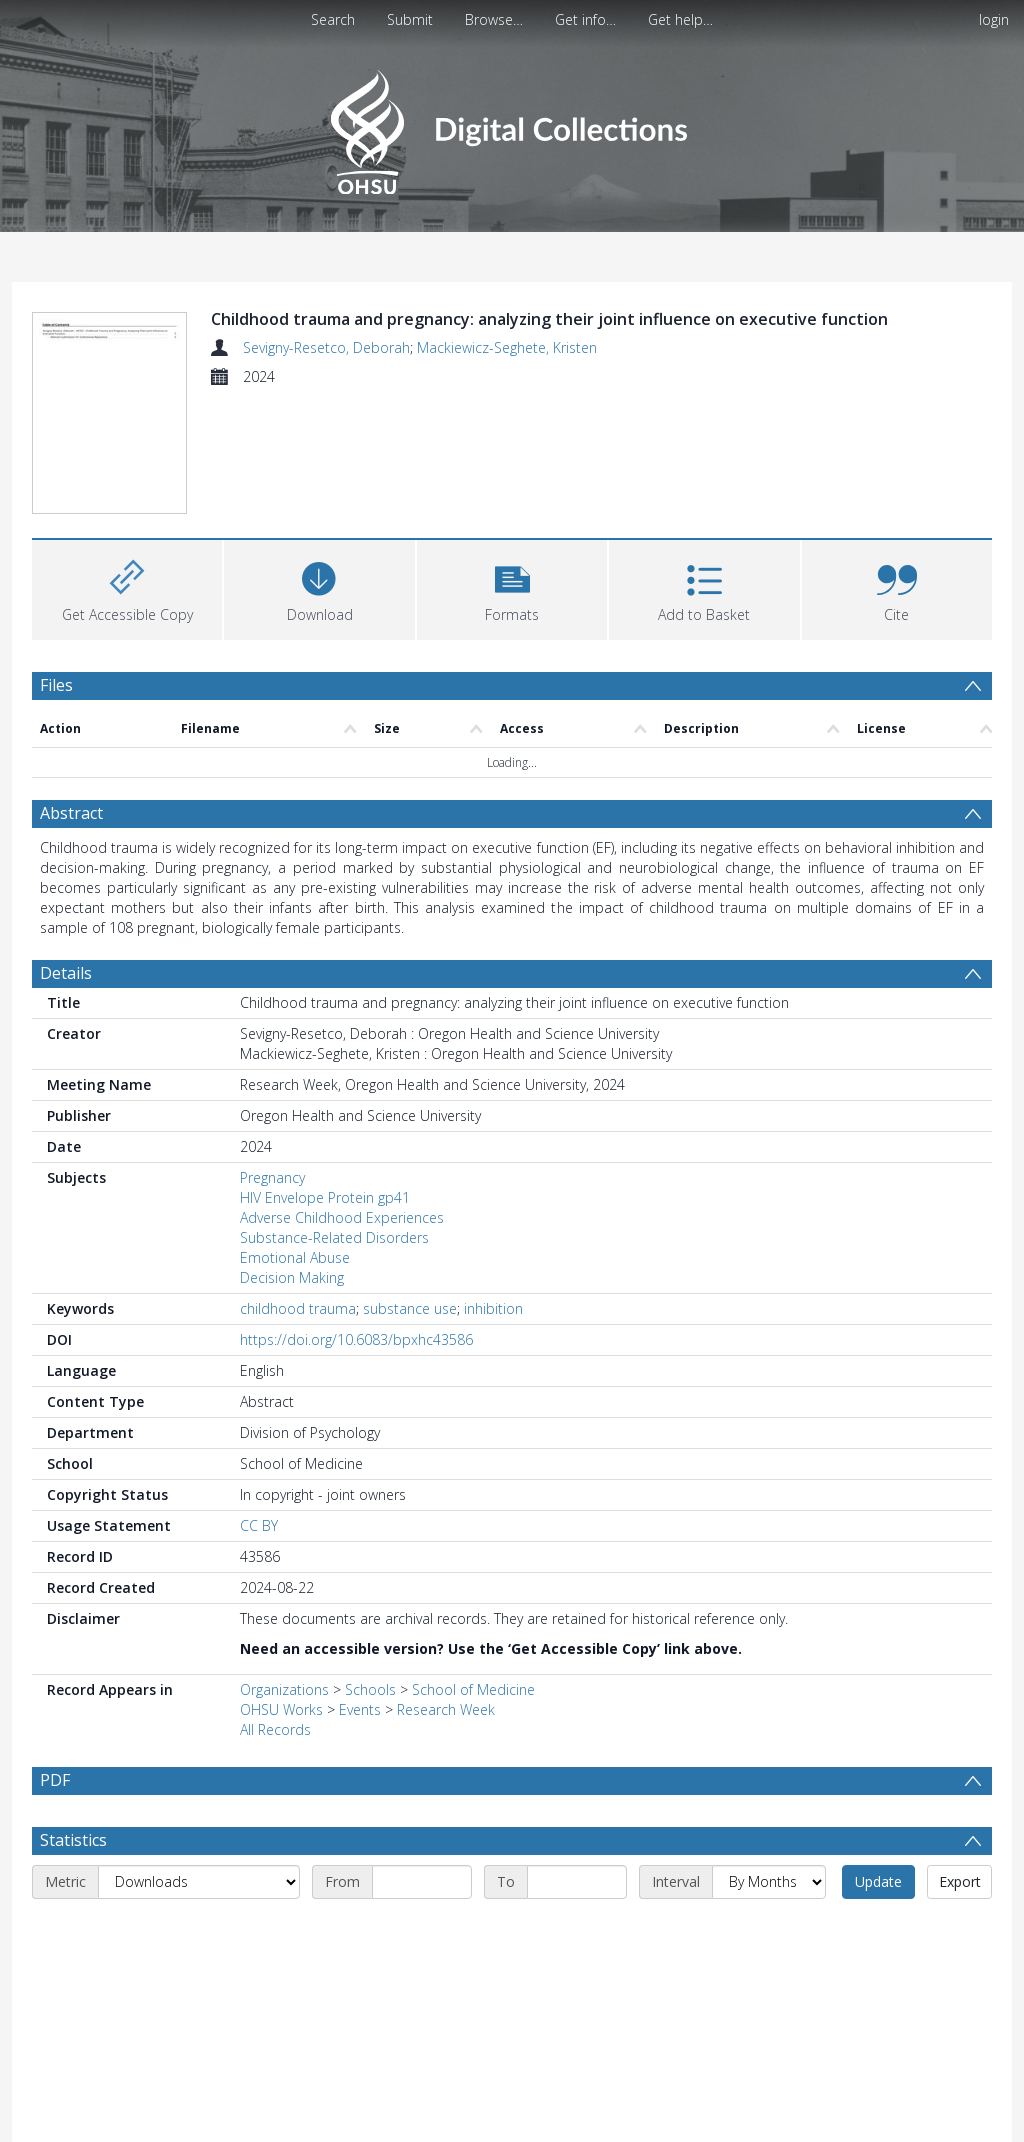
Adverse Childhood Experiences (342, 1097)
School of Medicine (473, 1569)
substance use (410, 1188)
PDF (55, 1660)
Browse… (494, 19)
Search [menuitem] (333, 19)
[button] (512, 466)
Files (56, 564)
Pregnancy (272, 1057)
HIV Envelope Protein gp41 (325, 1077)
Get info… (585, 19)
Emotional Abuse (295, 1137)
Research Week (446, 1589)
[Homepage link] (511, 126)
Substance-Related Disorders (334, 1117)
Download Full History (911, 2124)
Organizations (284, 1569)
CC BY (259, 1405)
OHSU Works (281, 1589)
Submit (410, 19)
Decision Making (292, 1157)
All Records (275, 1609)
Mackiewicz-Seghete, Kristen (507, 347)
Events (360, 1589)
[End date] (577, 1762)
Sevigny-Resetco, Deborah (326, 347)
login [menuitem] (994, 19)
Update (878, 1761)
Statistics (73, 1720)
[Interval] (769, 1762)
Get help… (680, 19)
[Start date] (422, 1762)
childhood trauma (298, 1188)
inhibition (493, 1188)
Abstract (71, 693)
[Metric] (199, 1762)
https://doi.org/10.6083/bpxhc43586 (356, 1219)
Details (66, 853)
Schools (370, 1569)
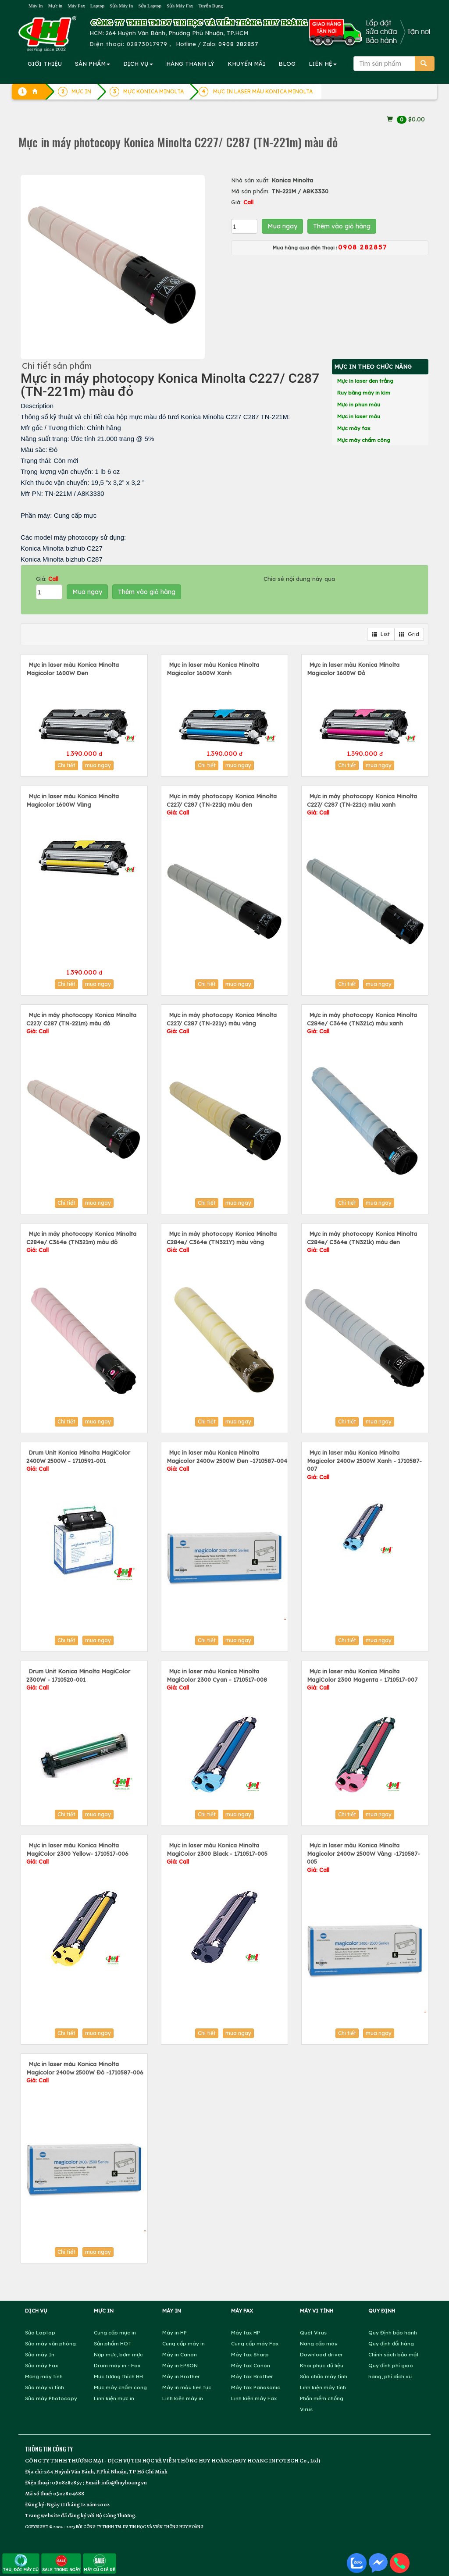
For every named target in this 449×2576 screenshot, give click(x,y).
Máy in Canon (179, 2354)
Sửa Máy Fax (180, 6)
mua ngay (98, 765)
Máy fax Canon (250, 2365)
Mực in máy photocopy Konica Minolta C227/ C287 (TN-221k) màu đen (222, 804)
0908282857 (67, 2482)
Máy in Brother (181, 2376)
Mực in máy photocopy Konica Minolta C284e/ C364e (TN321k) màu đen (362, 1241)
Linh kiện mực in (114, 2398)
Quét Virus (313, 2332)
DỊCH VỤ (138, 63)
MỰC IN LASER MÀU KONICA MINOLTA (263, 91)
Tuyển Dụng (210, 6)
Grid (409, 634)
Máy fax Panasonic (255, 2387)
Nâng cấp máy (319, 2343)
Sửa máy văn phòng (50, 2343)
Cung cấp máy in (183, 2343)
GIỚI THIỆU (45, 63)
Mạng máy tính (44, 2376)
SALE (61, 2563)
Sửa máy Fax (41, 2365)
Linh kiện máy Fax (254, 2398)
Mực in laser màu (358, 416)
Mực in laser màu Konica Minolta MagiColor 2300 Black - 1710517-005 (217, 1853)
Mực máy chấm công (363, 440)
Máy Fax (76, 6)
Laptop (97, 6)
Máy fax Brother (252, 2376)
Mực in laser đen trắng (365, 380)
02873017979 (147, 43)
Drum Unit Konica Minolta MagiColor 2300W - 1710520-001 (78, 1679)
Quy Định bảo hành (392, 2332)
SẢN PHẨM (92, 63)
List (381, 634)
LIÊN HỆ (323, 63)
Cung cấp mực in (115, 2332)
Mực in (55, 6)
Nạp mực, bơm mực (118, 2354)
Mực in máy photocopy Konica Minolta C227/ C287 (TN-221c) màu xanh (362, 804)
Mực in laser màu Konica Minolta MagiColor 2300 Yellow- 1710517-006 (77, 1853)
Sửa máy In (39, 2354)
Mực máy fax (354, 428)
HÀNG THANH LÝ (190, 63)
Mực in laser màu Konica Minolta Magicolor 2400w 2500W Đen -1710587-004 (227, 1460)
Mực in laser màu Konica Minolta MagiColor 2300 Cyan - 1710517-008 (217, 1679)
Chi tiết (66, 765)
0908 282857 (238, 43)
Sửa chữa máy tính (323, 2376)
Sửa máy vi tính (44, 2387)
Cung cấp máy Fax (255, 2343)
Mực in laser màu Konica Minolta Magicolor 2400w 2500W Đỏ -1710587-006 (84, 2072)
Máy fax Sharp (250, 2354)
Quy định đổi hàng (391, 2343)
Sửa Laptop (149, 6)
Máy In (36, 6)
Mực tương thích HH (118, 2376)
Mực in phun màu (358, 404)
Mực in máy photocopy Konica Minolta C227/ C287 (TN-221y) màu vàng (222, 1023)
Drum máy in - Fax (117, 2365)
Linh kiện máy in (182, 2398)
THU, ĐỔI (21, 2563)
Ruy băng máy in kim (363, 392)
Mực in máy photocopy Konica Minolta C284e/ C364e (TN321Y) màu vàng (222, 1241)
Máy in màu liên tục (186, 2387)
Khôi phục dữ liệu (321, 2365)
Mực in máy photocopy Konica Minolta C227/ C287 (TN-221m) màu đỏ (81, 1023)
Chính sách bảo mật (393, 2354)
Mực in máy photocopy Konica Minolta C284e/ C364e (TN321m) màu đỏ (81, 1241)
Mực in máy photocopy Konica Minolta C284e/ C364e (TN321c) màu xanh (362, 1023)
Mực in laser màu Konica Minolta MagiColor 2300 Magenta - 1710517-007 (362, 1679)
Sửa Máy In (121, 6)
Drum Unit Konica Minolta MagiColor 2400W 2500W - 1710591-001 (78, 1460)
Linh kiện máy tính (323, 2387)
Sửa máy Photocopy (51, 2398)
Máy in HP (174, 2332)
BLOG (287, 63)
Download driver (321, 2354)
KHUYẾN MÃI (246, 63)
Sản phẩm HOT (113, 2343)
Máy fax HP (245, 2332)
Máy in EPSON (180, 2365)
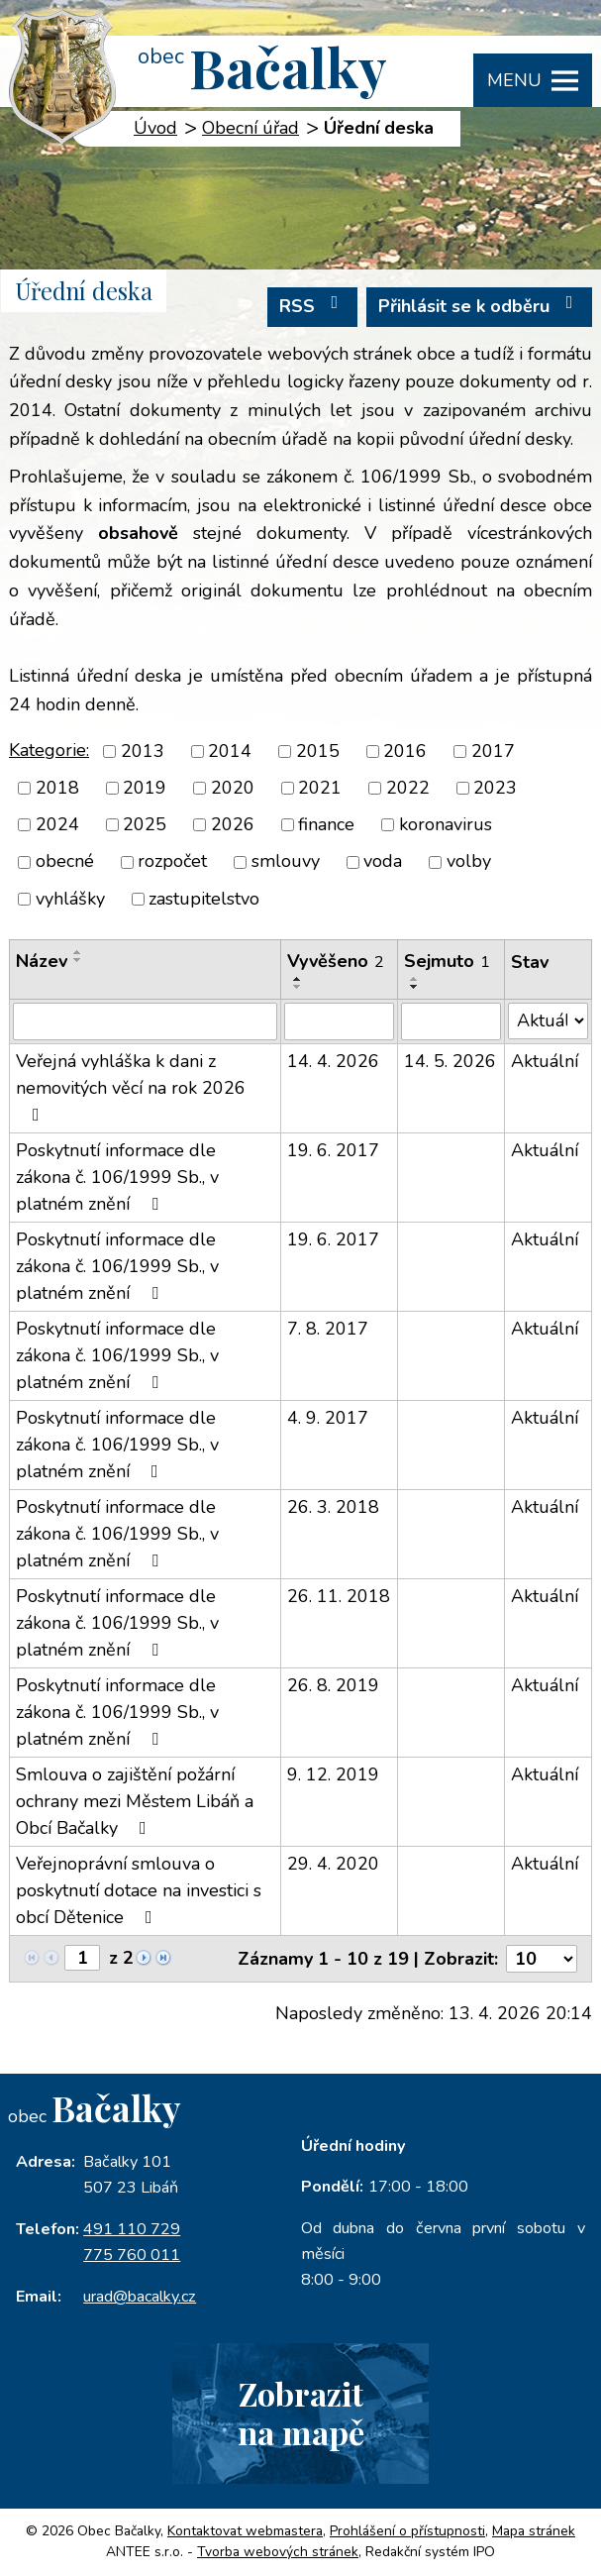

☆ ☆ ☆ ☆ ☆ ☆ ☆

> [Task directions] When you repeat the material above, keep every word exact and leave out the pictures.

> [Expected answer]
Adverse Childhood Experiences (342, 1097)
School of Medicine (473, 1569)
substance use (410, 1188)
PDF (55, 1660)
Browse… (494, 19)
Search [menuitem] (333, 19)
[button] (512, 466)
Files (56, 564)
Pregnancy (272, 1057)
HIV Envelope Protein gp41 (325, 1077)
Get info… (585, 19)
Emotional Abuse (295, 1137)
Research Week (446, 1589)
[Homepage link] (511, 126)
Substance-Related Disorders (334, 1117)
Download Full History (911, 2124)
Organizations (284, 1569)
CC BY (259, 1405)
OHSU Works (281, 1589)
Submit (410, 19)
Decision Making (292, 1157)
All Records (275, 1609)
Mackiewicz-Seghete, Kristen (507, 347)
Events (360, 1589)
[End date] (577, 1762)
Sevigny-Resetco, Deborah (326, 347)
login [menuitem] (994, 19)
Update (878, 1761)
Statistics (73, 1720)
[Interval] (769, 1762)
Get help… (680, 19)
[Start date] (422, 1762)
childhood trauma (298, 1188)
inhibition (493, 1188)
Abstract (71, 693)
[Metric] (199, 1762)
https://doi.org/10.6083/bpxhc43586 (356, 1219)
Details (66, 853)
Schools (370, 1569)
For every named target in this 449×2576 screenshot, give click(x,y).
Máy in Canon (179, 2354)
Sửa Máy Fax (180, 6)
mua ngay (98, 765)
Máy fax Canon (250, 2365)
Mực in máy photocopy Konica Minolta C227/ C287 (TN-221k) màu đen (222, 804)
0908282857 (67, 2482)
Máy in Brother (181, 2376)
Mực in máy photocopy Konica Minolta C284e/ C364e (TN321k) màu đen (362, 1241)
Linh kiện mực in (114, 2398)
Quét Virus (313, 2332)
DỊCH VỤ (138, 63)
MỰC IN LASER MÀU KONICA MINOLTA (263, 91)
Tuyển Dụng (210, 6)
Grid (409, 634)
Máy fax Panasonic (255, 2387)
Nâng cấp máy (319, 2343)
Sửa máy văn phòng (50, 2343)
Cung cấp máy in (183, 2343)
GIỚI THIỆU (45, 63)
Mạng máy tính (44, 2376)
SALE (61, 2563)
Sửa máy Fax (41, 2365)
Linh kiện máy Fax (254, 2398)
Mực in laser màu (358, 416)
Mực in laser màu Konica Minolta MagiColor 2300 Black - 1710517-005 (217, 1853)
Mực máy chấm công (363, 440)
Máy Fax (76, 6)
Laptop (97, 6)
Máy fax Brother (252, 2376)
Mực in laser đen trắng (365, 380)
02873017979 (147, 43)
Drum Unit Konica Minolta MagiColor 2300W - 1710520-001 (78, 1679)
Quy Định bảo hành (392, 2332)
SẢN PHẨM (92, 63)
List (381, 634)
LIÊN HỆ (323, 63)
Cung cấp mực in (115, 2332)
Mực in (55, 6)
Nạp mực, bơm mực (118, 2354)
Mực in máy photocopy Konica Minolta C227/ C287 (TN-221c) màu xanh (362, 804)
Mực in laser màu Konica Minolta MagiColor 2300 Yellow- 1710517-006 (77, 1853)
Sửa máy In (39, 2354)
Mực máy fax (354, 428)
HÀNG THANH LÝ (190, 63)
Mực in laser màu Konica Minolta Magicolor 2400w 2500W Đen -1710587-004 (227, 1460)
Mực in laser màu Konica Minolta MagiColor 2300 Cyan - 1710517-008 (217, 1679)
Chi tiết (66, 765)
0908 282857 (238, 43)
Sửa chữa máy tính (323, 2376)
Sửa máy vi tính (44, 2387)
Cung cấp máy Fax (255, 2343)
Mực in laser màu Konica Minolta Magicolor 2400w 2500W Đỏ -1710587-006 (84, 2072)
Máy fax Sharp (250, 2354)
Quy định đổi hàng (391, 2343)
Sửa Laptop (149, 6)
Máy In (36, 6)
Mực tương thích HH (118, 2376)
Mực in phun màu (358, 404)
Mực in máy photocopy Konica Minolta C227/ C287 (TN-221y) màu vàng (222, 1023)
Drum máy in - Fax (117, 2365)
Linh kiện máy in (182, 2398)
THU, ĐỔI (21, 2563)
Ruy băng máy in kim (363, 392)
Mực in máy photocopy Konica Minolta C284e/ C364e (TN321Y) màu vàng (222, 1241)
Máy in màu liên tục (186, 2387)
Khôi phục dữ liệu (321, 2365)
Mực in máy photocopy Konica Minolta C227/ C287 (TN-221m) màu đỏ (81, 1023)
Chính sách bảo mật (393, 2354)
Mực in máy photocopy Konica Minolta C284e/ C364e (TN321m) màu đỏ (81, 1241)
Mực in máy photocopy Konica Minolta C284e/ C364e (TN321c) màu xanh (362, 1023)
Mực in laser màu Konica Minolta MagiColor 2300 Magenta - 1710517-007 (362, 1679)
Sửa Máy In (121, 6)
Drum Unit Konica Minolta MagiColor 2400W 2500W - 1710591-001 (78, 1460)
Linh kiện máy tính (323, 2387)
Sửa máy Photocopy (51, 2398)
Máy in HP (174, 2332)
BLOG (287, 63)
Download driver (321, 2354)
KHUYẾN MÃI (246, 63)
Sản phẩm HOT (113, 2343)
Máy fax HP (245, 2332)
Máy in EPSON (180, 2365)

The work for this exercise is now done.